[BRIEF] Start the copy at the line holding "Given: Select the Text tool icon" and continue it exactly through the last line of the entries, leaving out pictures and anything else.

[WORKING DATA]
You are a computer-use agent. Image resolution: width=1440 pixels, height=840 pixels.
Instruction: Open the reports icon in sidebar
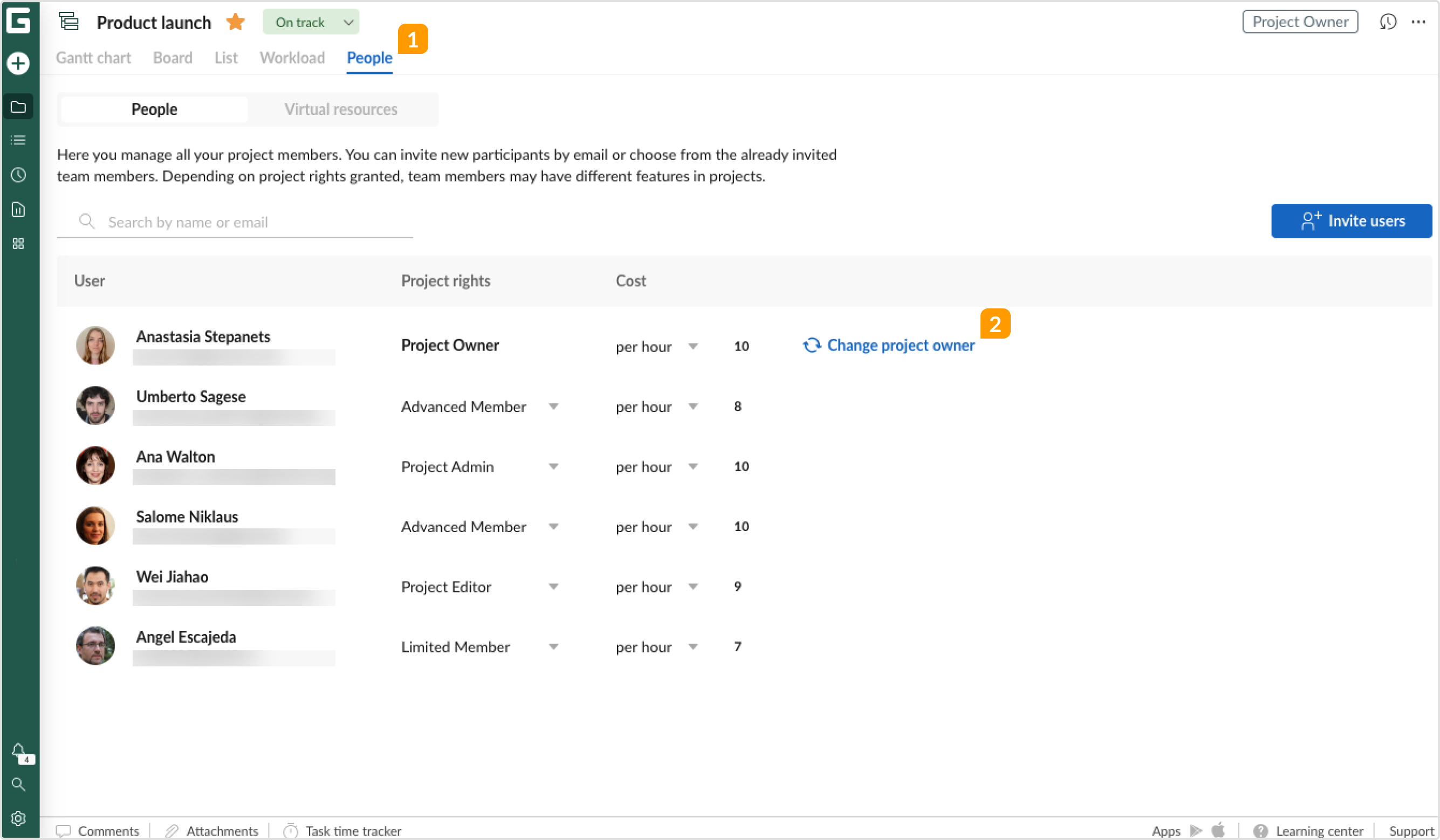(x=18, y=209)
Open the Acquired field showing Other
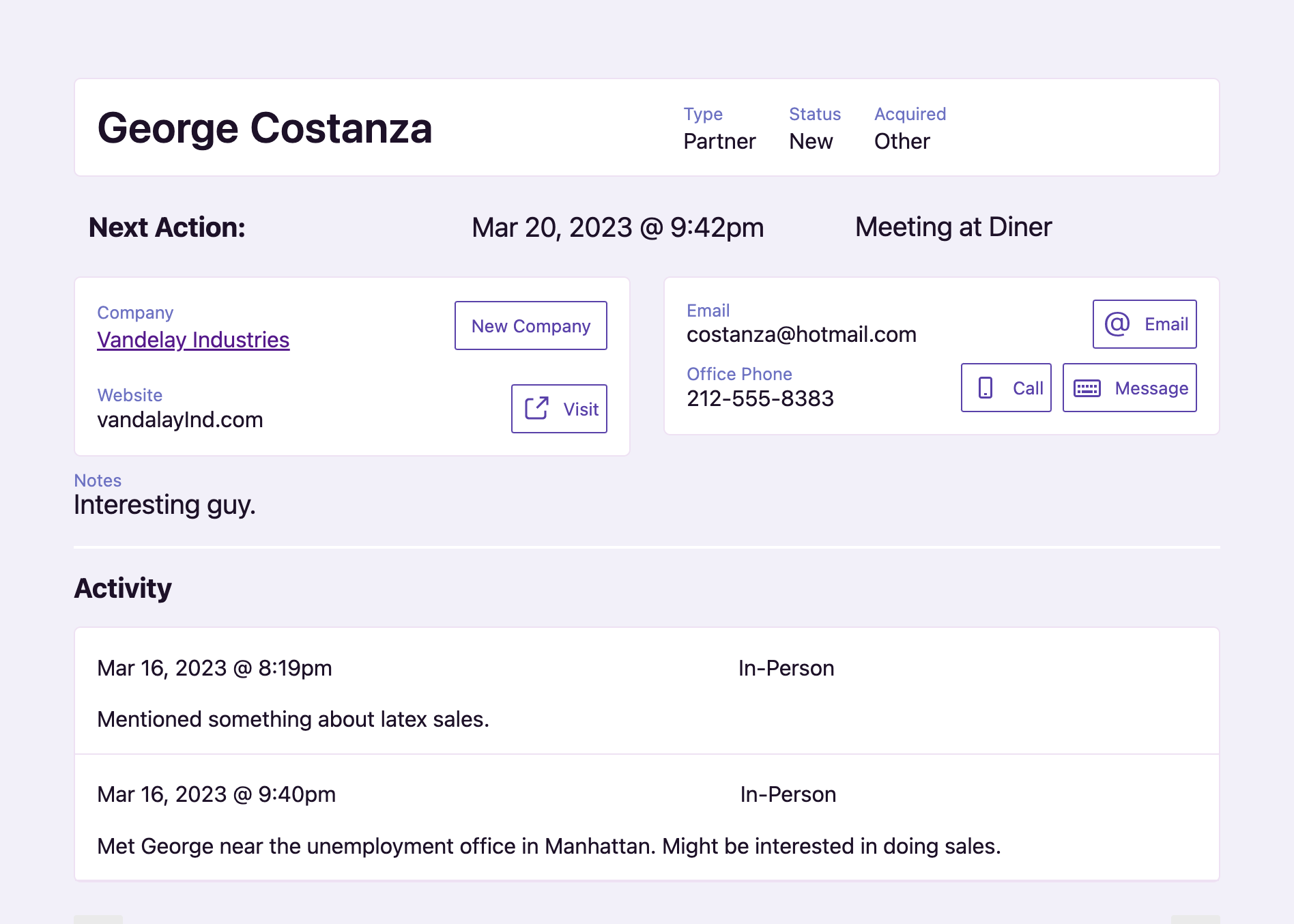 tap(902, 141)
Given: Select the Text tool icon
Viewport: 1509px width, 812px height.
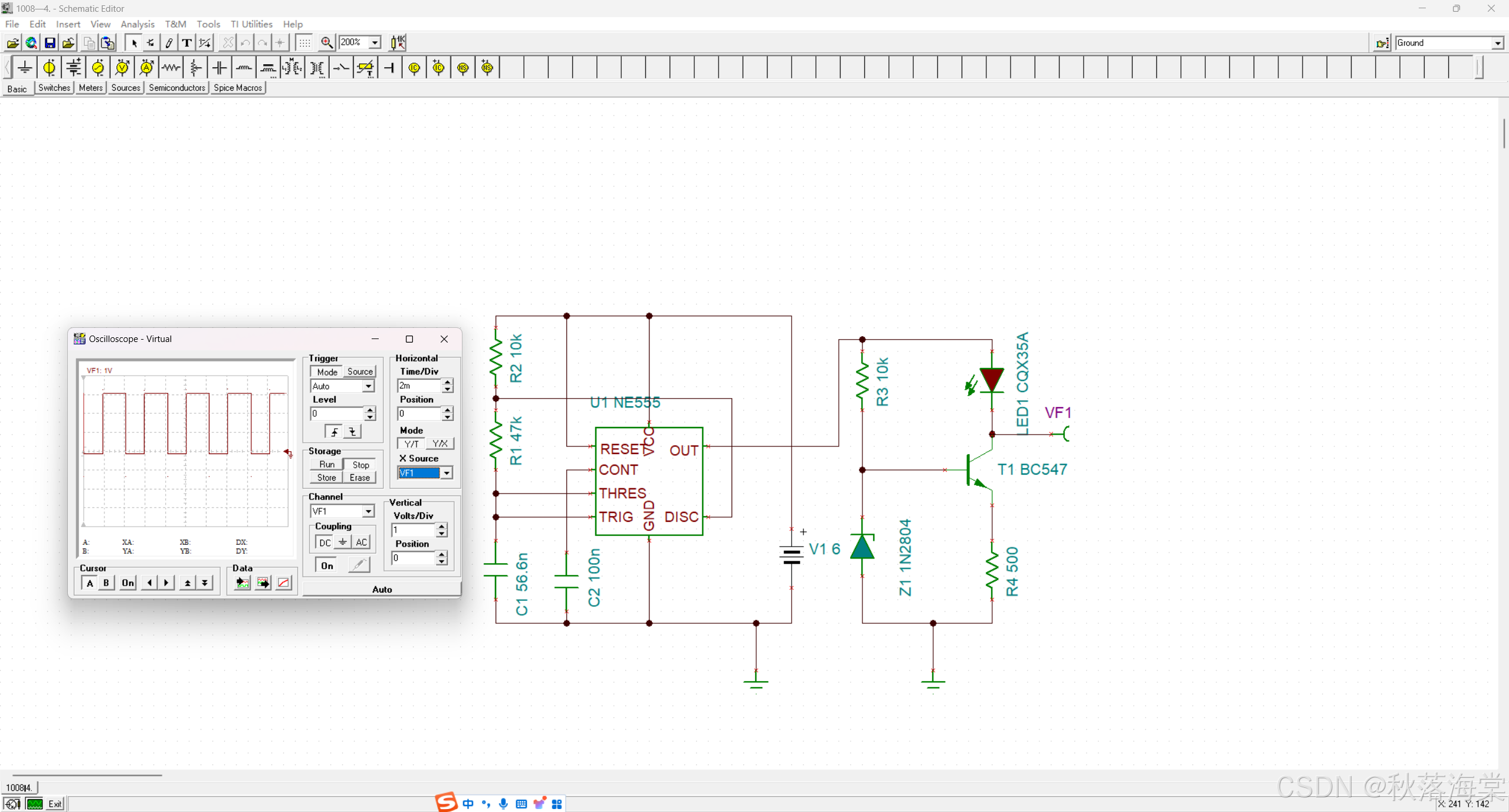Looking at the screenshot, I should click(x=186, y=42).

[TASK RESULT]
Given: Select the Text tool icon
Viewport: 1509px width, 812px height.
Looking at the screenshot, I should click(x=186, y=42).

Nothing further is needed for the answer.